##### DATA SECTION

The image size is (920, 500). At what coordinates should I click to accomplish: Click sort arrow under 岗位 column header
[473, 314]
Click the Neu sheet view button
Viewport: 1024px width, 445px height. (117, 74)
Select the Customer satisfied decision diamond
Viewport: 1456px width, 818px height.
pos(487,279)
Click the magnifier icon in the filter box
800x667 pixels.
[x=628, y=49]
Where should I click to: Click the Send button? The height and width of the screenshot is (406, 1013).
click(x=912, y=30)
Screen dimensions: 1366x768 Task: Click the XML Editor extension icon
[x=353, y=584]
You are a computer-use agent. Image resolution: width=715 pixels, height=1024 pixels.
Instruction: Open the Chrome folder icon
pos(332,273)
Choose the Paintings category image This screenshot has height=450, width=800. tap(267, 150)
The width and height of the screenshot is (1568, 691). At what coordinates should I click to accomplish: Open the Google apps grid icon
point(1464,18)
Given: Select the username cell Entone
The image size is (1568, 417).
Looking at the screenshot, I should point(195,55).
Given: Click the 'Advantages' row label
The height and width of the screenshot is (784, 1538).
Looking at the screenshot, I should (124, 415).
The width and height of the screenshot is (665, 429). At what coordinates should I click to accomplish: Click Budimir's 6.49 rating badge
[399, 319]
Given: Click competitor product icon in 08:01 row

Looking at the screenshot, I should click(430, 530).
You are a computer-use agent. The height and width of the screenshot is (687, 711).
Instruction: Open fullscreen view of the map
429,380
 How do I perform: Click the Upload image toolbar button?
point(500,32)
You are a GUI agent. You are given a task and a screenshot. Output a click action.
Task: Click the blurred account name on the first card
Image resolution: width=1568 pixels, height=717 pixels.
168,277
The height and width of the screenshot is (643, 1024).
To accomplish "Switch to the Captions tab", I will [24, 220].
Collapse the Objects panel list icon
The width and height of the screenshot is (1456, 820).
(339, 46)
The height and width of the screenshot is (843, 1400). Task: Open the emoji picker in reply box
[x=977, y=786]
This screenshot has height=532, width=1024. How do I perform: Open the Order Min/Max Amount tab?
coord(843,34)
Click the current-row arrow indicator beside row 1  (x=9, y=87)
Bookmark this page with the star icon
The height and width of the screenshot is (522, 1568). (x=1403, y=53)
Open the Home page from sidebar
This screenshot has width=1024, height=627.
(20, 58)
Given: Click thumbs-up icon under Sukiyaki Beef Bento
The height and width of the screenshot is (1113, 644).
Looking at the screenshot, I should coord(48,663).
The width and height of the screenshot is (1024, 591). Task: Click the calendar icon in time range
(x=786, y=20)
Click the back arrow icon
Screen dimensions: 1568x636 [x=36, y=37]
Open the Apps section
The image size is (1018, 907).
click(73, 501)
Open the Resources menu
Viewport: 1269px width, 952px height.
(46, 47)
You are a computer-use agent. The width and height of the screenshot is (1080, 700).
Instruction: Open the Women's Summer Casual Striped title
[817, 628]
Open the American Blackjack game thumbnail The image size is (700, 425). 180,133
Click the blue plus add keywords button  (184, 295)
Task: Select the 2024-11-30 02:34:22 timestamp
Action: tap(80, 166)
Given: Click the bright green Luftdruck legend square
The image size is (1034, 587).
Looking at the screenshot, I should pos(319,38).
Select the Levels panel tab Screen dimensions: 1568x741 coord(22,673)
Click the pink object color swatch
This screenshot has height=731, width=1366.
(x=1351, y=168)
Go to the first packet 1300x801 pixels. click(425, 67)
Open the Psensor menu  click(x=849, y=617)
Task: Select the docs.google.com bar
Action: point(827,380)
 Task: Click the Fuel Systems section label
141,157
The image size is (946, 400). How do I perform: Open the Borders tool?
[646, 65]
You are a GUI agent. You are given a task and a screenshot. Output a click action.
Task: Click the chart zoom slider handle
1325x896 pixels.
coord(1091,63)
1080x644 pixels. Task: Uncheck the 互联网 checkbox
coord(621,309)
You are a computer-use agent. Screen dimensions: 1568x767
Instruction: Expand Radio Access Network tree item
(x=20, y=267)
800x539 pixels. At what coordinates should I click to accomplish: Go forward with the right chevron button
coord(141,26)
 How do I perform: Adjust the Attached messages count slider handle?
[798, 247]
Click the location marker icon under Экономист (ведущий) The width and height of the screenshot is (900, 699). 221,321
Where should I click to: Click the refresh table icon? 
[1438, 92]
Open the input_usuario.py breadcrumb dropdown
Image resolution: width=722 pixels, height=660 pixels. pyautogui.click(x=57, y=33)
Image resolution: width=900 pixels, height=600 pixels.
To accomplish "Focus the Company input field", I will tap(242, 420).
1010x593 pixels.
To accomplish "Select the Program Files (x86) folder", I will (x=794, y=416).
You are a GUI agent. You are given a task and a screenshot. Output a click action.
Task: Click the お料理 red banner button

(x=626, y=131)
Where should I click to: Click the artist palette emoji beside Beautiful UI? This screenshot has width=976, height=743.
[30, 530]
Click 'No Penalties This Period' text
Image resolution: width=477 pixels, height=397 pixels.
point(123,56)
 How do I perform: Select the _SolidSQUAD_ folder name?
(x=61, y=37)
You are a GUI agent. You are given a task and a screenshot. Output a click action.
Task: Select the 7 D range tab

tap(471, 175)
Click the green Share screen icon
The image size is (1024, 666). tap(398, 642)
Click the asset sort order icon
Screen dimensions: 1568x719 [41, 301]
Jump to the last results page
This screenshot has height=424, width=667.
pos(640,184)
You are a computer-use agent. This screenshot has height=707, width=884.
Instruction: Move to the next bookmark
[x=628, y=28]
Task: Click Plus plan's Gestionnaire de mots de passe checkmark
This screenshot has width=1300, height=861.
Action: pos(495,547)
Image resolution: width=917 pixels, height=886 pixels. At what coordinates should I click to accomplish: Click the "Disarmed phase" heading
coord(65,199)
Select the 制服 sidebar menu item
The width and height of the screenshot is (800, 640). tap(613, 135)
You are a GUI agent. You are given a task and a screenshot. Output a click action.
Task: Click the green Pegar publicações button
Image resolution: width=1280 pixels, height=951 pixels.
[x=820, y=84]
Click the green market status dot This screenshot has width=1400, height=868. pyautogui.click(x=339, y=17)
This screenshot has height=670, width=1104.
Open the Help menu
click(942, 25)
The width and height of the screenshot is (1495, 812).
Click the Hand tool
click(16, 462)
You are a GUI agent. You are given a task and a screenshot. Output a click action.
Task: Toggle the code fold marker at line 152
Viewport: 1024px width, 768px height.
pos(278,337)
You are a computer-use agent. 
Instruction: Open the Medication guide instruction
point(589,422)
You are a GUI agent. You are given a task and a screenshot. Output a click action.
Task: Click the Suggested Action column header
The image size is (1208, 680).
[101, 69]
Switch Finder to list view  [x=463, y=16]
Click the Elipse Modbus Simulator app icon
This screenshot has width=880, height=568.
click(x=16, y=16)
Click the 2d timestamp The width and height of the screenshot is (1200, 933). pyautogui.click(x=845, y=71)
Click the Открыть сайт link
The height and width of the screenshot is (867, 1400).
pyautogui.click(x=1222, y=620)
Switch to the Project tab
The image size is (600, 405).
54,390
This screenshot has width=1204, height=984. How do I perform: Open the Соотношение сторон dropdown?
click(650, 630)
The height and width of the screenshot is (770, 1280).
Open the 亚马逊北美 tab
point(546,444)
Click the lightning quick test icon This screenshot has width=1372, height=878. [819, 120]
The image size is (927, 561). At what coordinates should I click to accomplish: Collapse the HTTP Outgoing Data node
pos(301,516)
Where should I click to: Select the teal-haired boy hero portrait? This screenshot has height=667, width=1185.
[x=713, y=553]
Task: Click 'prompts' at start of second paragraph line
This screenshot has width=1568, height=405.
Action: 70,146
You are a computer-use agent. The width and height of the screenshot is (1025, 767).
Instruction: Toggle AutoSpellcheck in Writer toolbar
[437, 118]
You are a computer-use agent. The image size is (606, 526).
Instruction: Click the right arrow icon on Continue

##########

Please copy out the lines from the entries word for word, beginning with the line that contains "Open the input_usuario.py breadcrumb dropdown" and continuing through the line that contains "will tap(242, 420).".

Open the input_usuario.py breadcrumb dropdown
Image resolution: width=722 pixels, height=660 pixels. pyautogui.click(x=57, y=33)
Image resolution: width=900 pixels, height=600 pixels.
To accomplish "Focus the Company input field", I will tap(242, 420).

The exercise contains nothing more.